Inventories pile up amid declining energy demand, growth slowdown

Jul. 5 - Black mountains of coal stand sentinel in Qinhuangdao, 300 kilometers northeast of Beijing, in what was once called the largest coal port on Earth.

They grow ever higher due to a lack of shipping orders amid a slowdown in growth since the beginning of the year.

Only five ships were present on Wednesday afternoon, in contrast with 70 to 80 ships daily during peak times.

In the port's trading center, almost deserted, the display screen was flashing out the latest cut in prices. The Bohai Bay-Rim Steam Coal Price Index showed that average prices fell to 676 yuan ($107) per ton, down 20 percent year-on-year.

"It's been like this for about two months," said the security guard, facing a blank page in the visit registration book on his desk.

The market has been "really weak" since the beginning of June, said Li Quan, a coal trader from Datong, a city in coal-rich Shanxi province in North China.

Coal stocks at the port swelled to 9.46 million tons on June 18, the highest level since the outbreak of the 2008 financial crisis, according to official statistics, close to the maximum of its designed stockpiling capacity of 10.18 million tons.

"The normal is around 6 million tons," said Xing Lei, professor at the Institute of China Coal Economy at the Central University of Finance and Economy.

Energy demand has been slowing as the economic model switches focus from exports to consumption.

Industry generally saw revenue growth average 11.9 percent year-on-year from January to May, against 27.2 percent from January to December last year, according to the National Bureau of Statistics in late June.

Wang Lifeng, general manager of Qinhuangdao Ocean Shipping Coal Trading Market, said the situation was actually getting better recently.

"The coal inventory this week is not as high as it was at the end of last month," he said. "The market is warming up a little."

Xing said most of the large electricity-generating corporations still have enough coal stocks at their power plants from last winter, so they don't need to purchase coal at present.

Dai Bing, senior analyst at, a major online coal trading platform, said it will take at least two months for the market to recover.

Even if demand rebounds in August, prices will not increase as the economy will face challenges in the second half of the year, he said.

China's power consumption growth has been falling since the beginning of the year.

Electricity consumption in the first five months was 1,960 billion kilowatt-hours, up 5.8 percent year-on-year. This revealed declining growth of 6.2 points against the same period last year, according to the National Development and Reform Commission.

Energy sourced from water and coal had contrasting fortunes in May.

Hydropower generation hit 66.6 billion kilowatt-hours, up 31.1 percent year-on-year and a 52.1 percent increase on the previous month.
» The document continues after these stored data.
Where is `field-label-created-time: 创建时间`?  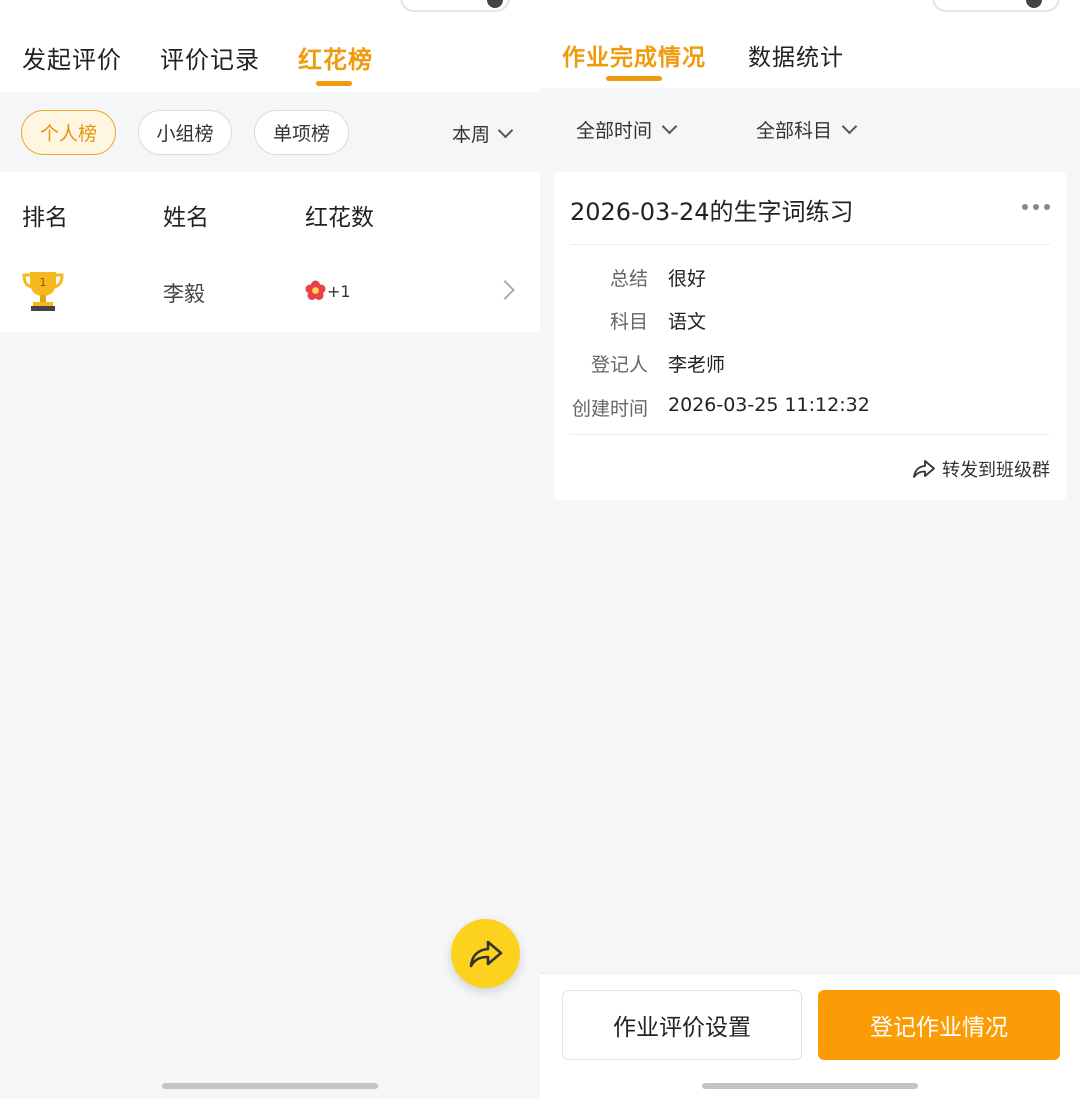 field-label-created-time: 创建时间 is located at coordinates (610, 409).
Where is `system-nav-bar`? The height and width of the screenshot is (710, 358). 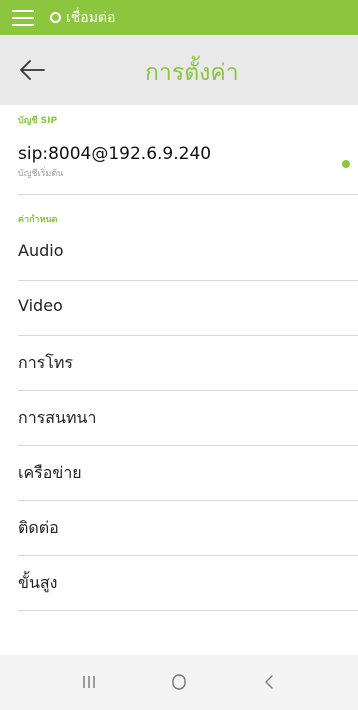 system-nav-bar is located at coordinates (179, 682).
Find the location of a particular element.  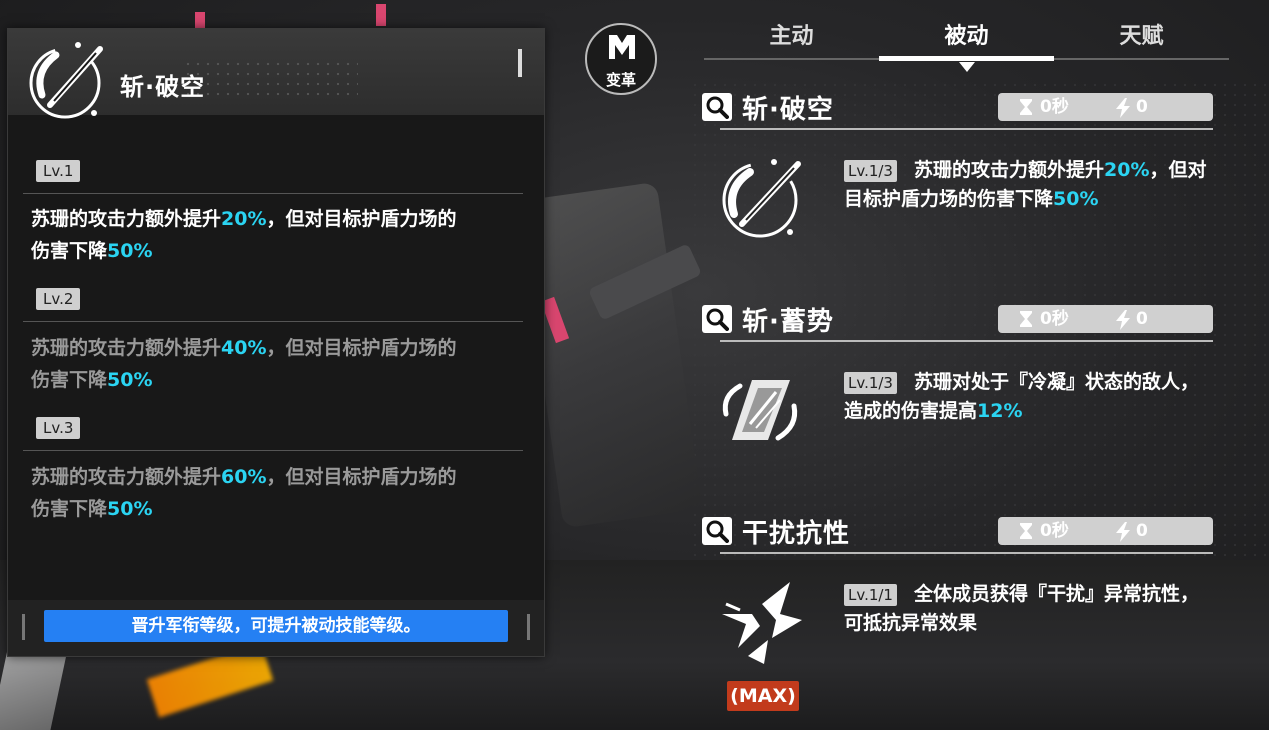

desc-value: 40% is located at coordinates (244, 348).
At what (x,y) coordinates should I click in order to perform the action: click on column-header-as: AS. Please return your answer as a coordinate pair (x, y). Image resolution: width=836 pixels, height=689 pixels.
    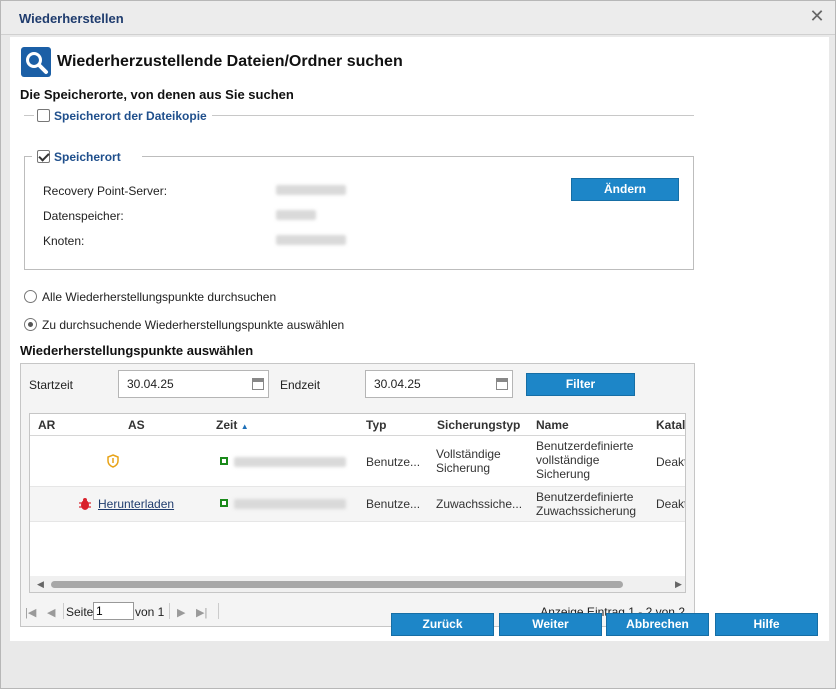
    Looking at the image, I should click on (136, 425).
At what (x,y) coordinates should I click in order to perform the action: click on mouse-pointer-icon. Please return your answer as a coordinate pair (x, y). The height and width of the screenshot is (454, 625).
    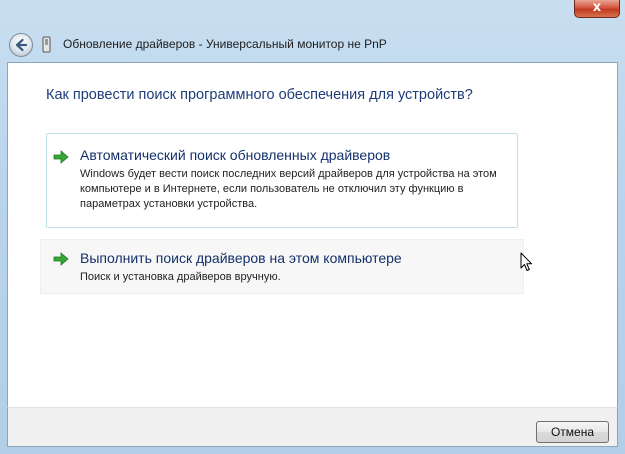
    Looking at the image, I should click on (526, 262).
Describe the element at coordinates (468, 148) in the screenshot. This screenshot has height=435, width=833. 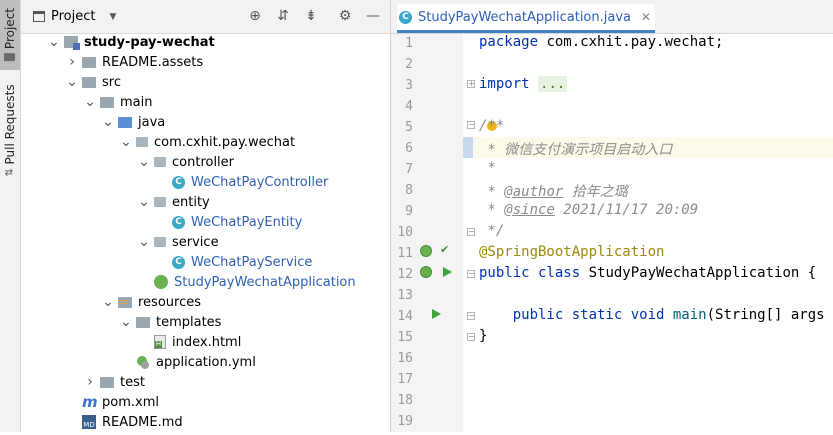
I see `caret-marker` at that location.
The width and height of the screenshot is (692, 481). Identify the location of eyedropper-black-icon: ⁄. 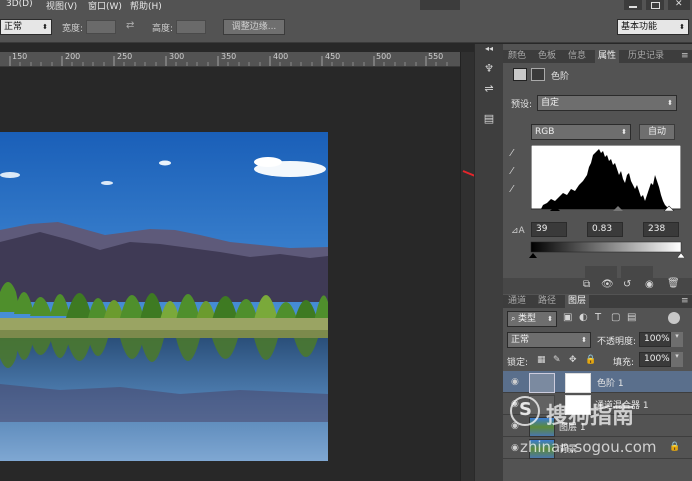
(512, 154).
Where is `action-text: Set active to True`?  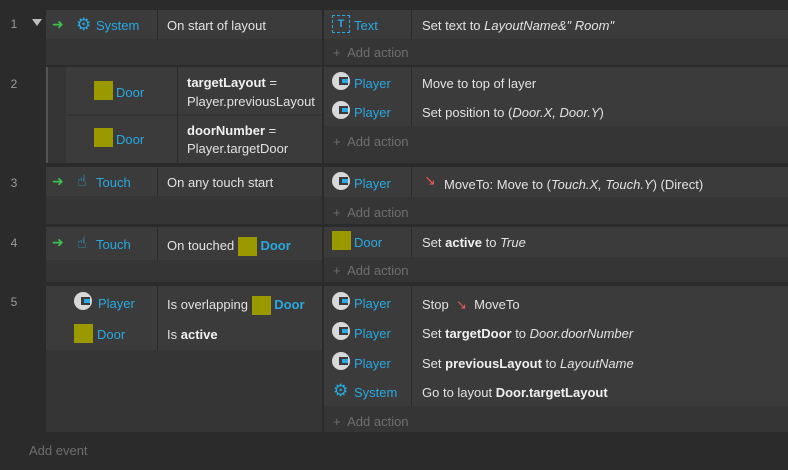 action-text: Set active to True is located at coordinates (474, 242).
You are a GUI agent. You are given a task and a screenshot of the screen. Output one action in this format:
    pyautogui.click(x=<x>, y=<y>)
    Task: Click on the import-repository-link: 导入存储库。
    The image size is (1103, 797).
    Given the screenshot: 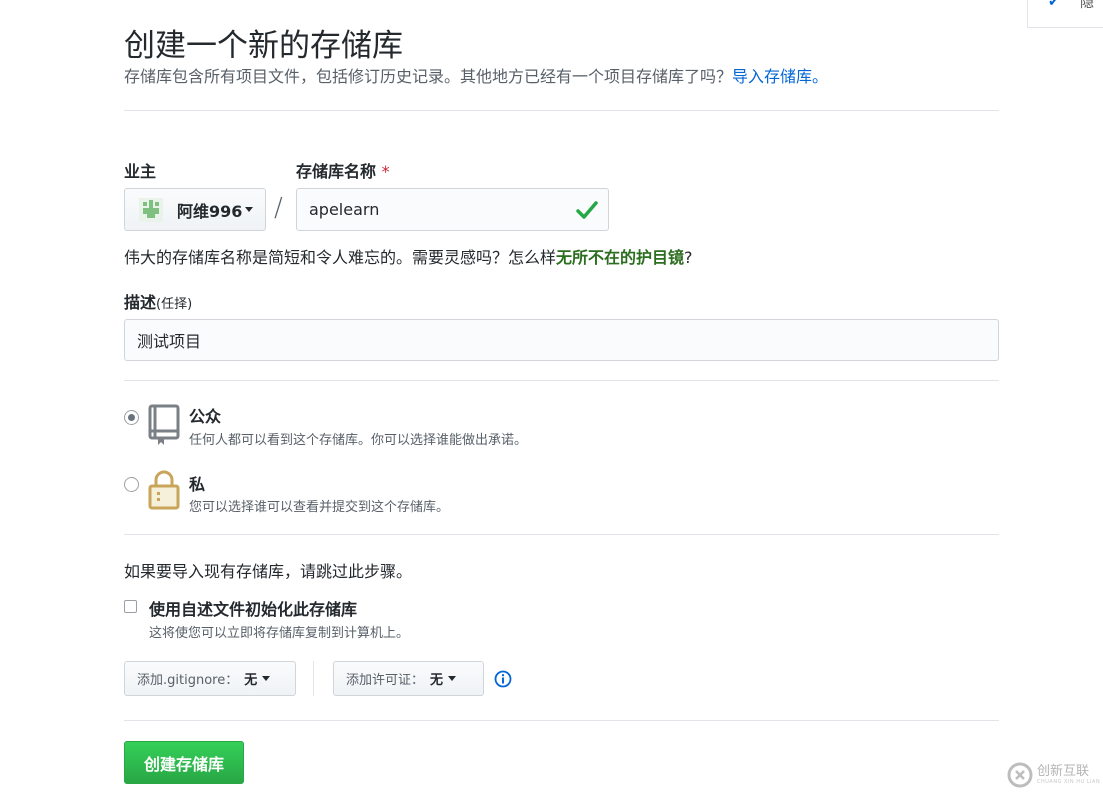 What is the action you would take?
    pyautogui.click(x=780, y=76)
    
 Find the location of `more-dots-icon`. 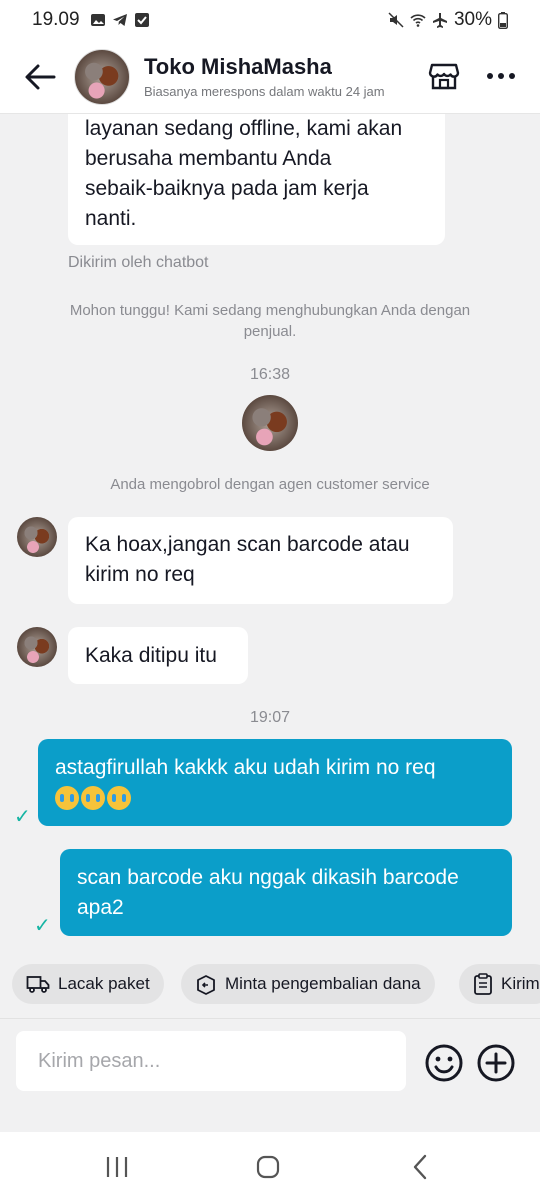

more-dots-icon is located at coordinates (501, 76).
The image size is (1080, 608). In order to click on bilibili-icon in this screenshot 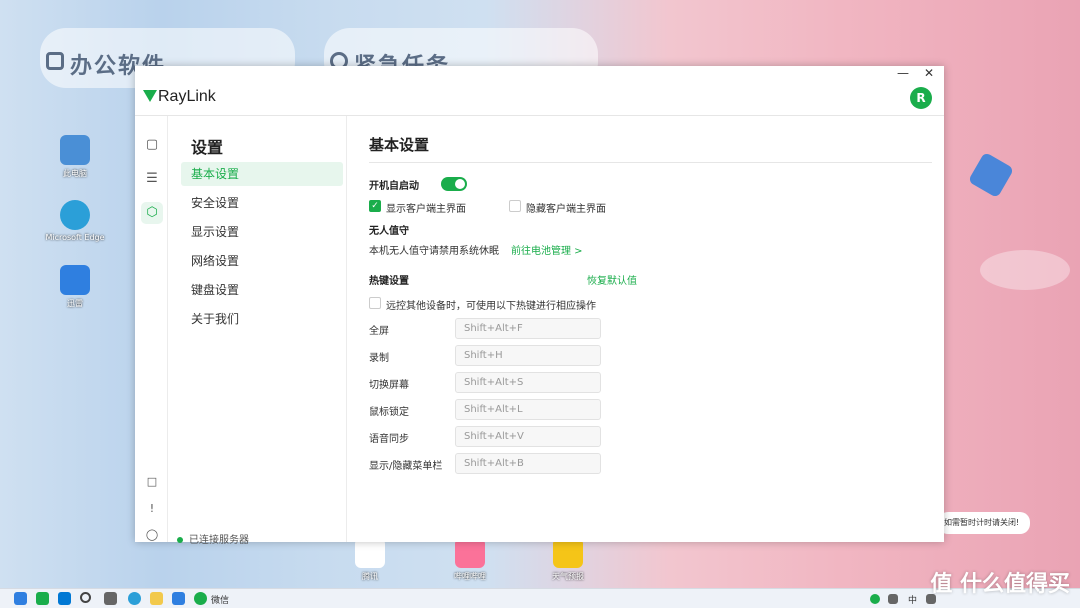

Coal-fired power generation in May was 301.5 billion kilowatt-hours, a 1.5 percent drop year-on-year, according to the commission.

"A major reason for high coal inventories is shrinking demand from heavy industry, construction, chemical manufacturing and steel," said Xing. "Plus, the amount of lower-priced imported coal is increasing."

China imported 112.73 million tons of coal in the first five months of the year, an increase of 67.8 percent year-on-year, according to figures from the Customs office.

Imports of thermal coal, usually used in power generation, hit 34.9 million tons, a growth rate of 183.4 percent year-on-year.

Analysts said the United States, the world's second-largest coal producer, increased its exports recently as its developed shale gas technology has reduced coal dependence.

The US exported 7.8 million tons of thermal coal to Asian markets in 2011 and looks set to easily beat that figure this year.

In March, the US exported 3.4 million tons of coal to Asia, 62 percent up on the previous month, according to figures provided by

The US will export more than 12 million tons of coal to China in 2012, according to the US coal trader Xcoal Energy & Resources.

However, China's coal output is still increasing. In the first five months, output reached 1,561.74 million tons, 6.59 percent up year-on-year. During the same period, coal consumption was 1,489.47 million tons with 6.01 percent growth year-on-year, according to official figures.

Xing said many coal factories stopped production in June.